The Maastricht Mediation Clinic, on the other hand, is the only institution that offers a clinical education that is on par with the clinical education being offered in US law schools. This entails students actually becoming student mediators/mediators-in-training to conduct actual mediations with the guidance of professional mediators (thanks to our partnership with professional mediator, Mardoeka Christensen, Trajekt, and their generosity).
Not only does the clinic offer hands-on experience for students to mediate actual cases, but through the professional mentorship offered by Mardoeka and Trajekt, the clinic promotes technical and moral apprenticeship that encourages the students to develop practical wisdom and the aforementioned 21st Century skills.

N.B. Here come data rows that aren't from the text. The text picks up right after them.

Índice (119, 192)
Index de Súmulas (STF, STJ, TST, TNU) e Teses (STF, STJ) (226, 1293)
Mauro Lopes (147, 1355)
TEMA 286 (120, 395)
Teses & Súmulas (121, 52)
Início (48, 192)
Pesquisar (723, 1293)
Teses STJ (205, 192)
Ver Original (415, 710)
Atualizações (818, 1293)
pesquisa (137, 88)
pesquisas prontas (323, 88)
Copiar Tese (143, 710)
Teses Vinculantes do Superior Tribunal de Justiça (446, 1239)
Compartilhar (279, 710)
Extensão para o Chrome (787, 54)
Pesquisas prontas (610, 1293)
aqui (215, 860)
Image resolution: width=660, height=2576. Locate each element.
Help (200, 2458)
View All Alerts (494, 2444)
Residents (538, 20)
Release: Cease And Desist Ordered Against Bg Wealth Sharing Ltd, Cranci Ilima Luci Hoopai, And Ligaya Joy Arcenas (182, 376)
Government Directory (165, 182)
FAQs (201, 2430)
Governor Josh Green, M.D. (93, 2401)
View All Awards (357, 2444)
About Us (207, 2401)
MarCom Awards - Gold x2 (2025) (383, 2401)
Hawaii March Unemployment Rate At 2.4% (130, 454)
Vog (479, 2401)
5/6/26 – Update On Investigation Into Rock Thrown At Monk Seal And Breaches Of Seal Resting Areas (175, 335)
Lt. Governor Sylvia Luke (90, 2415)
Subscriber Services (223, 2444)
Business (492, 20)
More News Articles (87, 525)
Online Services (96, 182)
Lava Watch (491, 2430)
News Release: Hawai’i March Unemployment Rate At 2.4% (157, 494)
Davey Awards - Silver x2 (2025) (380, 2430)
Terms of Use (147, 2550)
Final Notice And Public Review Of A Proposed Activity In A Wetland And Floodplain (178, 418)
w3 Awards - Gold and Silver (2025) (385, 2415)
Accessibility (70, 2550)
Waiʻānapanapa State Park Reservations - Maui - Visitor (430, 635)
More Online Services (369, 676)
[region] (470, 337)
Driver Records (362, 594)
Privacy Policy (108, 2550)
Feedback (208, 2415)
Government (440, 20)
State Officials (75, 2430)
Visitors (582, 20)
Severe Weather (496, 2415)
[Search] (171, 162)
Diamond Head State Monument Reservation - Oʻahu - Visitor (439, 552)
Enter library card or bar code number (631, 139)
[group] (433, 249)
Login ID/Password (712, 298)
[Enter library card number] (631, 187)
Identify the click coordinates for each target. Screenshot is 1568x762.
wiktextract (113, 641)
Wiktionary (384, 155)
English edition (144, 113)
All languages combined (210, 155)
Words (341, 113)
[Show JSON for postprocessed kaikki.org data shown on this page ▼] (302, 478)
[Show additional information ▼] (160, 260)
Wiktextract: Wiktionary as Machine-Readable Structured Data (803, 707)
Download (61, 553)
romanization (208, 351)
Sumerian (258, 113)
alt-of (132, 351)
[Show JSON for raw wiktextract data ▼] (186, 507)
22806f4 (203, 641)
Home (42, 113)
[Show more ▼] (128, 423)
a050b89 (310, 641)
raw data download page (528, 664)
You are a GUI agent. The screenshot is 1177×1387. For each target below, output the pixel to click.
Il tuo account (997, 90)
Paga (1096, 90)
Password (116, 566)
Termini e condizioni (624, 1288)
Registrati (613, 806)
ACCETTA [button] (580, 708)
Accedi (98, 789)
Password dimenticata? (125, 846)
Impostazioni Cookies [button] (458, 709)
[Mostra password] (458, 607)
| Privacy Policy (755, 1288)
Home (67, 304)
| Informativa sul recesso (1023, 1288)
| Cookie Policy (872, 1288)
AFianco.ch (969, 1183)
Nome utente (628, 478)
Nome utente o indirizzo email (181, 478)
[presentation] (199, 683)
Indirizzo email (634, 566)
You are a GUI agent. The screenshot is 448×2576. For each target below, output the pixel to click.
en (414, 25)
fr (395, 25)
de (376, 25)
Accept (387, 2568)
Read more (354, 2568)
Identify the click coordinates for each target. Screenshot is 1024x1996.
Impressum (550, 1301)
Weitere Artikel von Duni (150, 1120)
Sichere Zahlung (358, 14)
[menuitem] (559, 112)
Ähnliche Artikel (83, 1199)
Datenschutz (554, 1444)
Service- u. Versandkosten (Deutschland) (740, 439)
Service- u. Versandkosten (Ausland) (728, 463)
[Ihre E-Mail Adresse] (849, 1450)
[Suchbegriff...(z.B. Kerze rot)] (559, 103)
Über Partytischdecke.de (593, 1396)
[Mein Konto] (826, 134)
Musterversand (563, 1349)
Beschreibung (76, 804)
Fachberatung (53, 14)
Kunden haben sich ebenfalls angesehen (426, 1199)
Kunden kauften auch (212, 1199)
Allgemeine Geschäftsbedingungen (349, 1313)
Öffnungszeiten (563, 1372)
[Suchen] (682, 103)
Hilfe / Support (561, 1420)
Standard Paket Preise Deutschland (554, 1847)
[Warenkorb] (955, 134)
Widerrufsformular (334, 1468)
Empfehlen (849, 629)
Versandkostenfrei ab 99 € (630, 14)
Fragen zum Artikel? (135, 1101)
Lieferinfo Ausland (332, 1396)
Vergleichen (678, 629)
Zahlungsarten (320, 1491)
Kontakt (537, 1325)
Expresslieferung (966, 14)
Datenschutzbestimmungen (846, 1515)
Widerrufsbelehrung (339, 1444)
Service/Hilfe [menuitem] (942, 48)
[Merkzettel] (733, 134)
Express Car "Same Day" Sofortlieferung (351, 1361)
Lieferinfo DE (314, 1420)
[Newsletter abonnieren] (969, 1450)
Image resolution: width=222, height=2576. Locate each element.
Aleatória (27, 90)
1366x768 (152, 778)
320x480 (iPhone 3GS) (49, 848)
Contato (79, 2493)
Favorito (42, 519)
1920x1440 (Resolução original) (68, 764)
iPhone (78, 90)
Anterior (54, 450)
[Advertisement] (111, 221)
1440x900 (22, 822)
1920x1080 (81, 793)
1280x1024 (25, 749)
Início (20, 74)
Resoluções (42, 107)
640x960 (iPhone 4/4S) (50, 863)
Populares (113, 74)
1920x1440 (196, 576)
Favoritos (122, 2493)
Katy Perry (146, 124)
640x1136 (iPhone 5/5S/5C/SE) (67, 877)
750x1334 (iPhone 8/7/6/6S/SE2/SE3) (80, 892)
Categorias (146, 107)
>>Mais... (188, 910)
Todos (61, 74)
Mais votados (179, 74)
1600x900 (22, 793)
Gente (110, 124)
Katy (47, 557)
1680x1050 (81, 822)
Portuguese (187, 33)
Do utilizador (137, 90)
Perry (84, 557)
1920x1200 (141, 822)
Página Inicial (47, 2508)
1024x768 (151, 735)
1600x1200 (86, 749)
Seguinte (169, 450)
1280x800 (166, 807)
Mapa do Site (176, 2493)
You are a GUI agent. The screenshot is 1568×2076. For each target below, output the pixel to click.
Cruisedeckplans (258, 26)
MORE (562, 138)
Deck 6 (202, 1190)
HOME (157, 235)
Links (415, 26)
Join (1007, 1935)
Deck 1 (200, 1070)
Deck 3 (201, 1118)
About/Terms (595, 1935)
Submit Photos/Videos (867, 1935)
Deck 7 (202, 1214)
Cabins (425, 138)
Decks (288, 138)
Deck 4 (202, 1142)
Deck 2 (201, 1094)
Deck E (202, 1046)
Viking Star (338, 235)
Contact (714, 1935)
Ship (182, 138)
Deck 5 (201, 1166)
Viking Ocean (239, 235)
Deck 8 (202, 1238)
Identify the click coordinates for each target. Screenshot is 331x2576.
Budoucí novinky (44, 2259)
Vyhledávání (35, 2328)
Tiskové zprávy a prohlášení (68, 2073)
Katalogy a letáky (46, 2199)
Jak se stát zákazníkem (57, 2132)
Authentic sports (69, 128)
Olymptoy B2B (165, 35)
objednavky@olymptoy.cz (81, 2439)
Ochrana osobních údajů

Mediation & Conflict Resolution
The textbook definition of mediation offered by “The Handbook of Dispute Resolution” published by the Harvard Law School’s Program on Negotiation, is “a process in which a third party neutral, the mediator, assists disputing parties in reaching a mutually agreeable resolution.”
While some might perceive mediation and other forms of Alternative Dispute Resolution (ADR) as measures that lack the bite of the law and litigation, it is a growing sector that the European Union is currently pursuing in many fields (e.g. consumer dispute resolution, administrative matters, etc.).
It is thus very likely that in the coming 5-10 years, Maastricht University graduates will have to deal, whether at a personal or at a professional level, with one type of ADR or another. By gaining exposure to this growing field now, the select students will not only have a leg up relative to their colleagues, but more importantly, they will learn the necessary skills to effectively manage disputes and conflicts.
Ultimately, giving more responsibility to students, not only to resolve conflicts, but to manage clients and their expectations, is a type of empowerment that simply cannot be replicated in classrooms or exercises dealing with mere hypotheticals.
In sum, the MMC, in partnership with Trajekt, offers a unique, unparalleled learning experience, and while we cannot guarantee that the students will become better human beings through their participation in the clinic, we sure will do our best – at the very least – to give it a try.